What to do during the lesson itself?
- Fix them up with a swim nappy. Make sure to protect your child with a proper disposable or reusable swimming nappy just in case they need to poop. When kids need to do their business, they will go when they need to—even when they’re in the water.
- Stay by your toddler’s side throughout the swimming lesson. If your child is below two years old, you need to be in the pool to support them. However, if your child is a little older but still wants you to be with them in the pool, join them. This will help keep them at ease in the water. Remember to smile and motivate them during the lesson.
- Be positive. Since it’s their first time dipping in the water to learn how to stroke and float, it will be helpful for your child if you signal some positive signs to show your support for them and tell them they’re doing well. Smiling, clapping, and giving them a thumbs up will keep them going. Your positive attitude and energy will bounce off of them.
- Pay attention to them. Since your child will be staying in the water for a while, make sure to keep watch for any signs of distress. If you see them shivering, take them out of the pool and wrap a dry and clean towel around them to help keep them warm.

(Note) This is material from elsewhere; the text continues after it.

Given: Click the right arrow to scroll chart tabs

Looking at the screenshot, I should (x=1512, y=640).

- Never leave them unattended. Under no circumstances should you ever leave your child in the pool without adult supervision. You must keep an eye on them so they won’t wander around the pool area or submerge in the water for too long.
After the lesson
- Wrap them up warm. Make sure to prepare a dry towel to wrap your child with as soon as they finish the lesson. You’d want to give them a tight hug and some good drying and cleaning after their tiring (but fun) class.

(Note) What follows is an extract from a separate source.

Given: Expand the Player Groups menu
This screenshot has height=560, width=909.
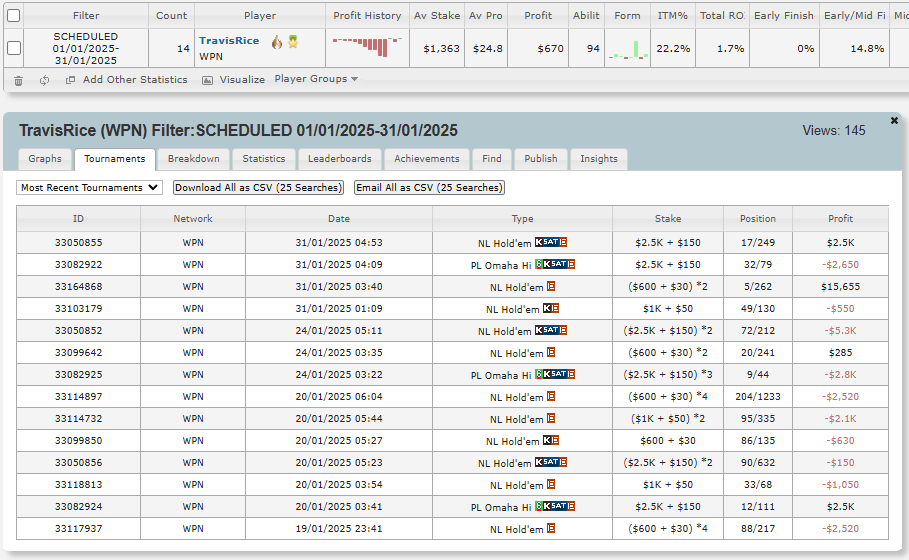Looking at the screenshot, I should tap(316, 79).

- Talk to them about the session. Check-in with your toddler after the swimming sessions. Ask them what they did, what they thought about the class, and what they liked or disliked. If they raise any challenges or problems, discuss options with the instructor or swim school. Perhaps one-on-one private swimming lessons would be better.
- Reward their hard work. Treating your child to their favorite fast food, buying them ice cream, or going to their favorite park after swim class can give them something to look forward to. You don’t always have to treat them each time, but it can definitely raise their spirits after a tiring swim lesson.
Summing it up
Swimming classes for toddlers are headed by qualified swimming coaches who are experts at teaching children. Enrolling them in quality swimming lessons and being with them in their sessions, especially the first one, is something you can bond over together. It’s also a helpful learning experience and a life-saving skill they will find useful for the rest of their lives.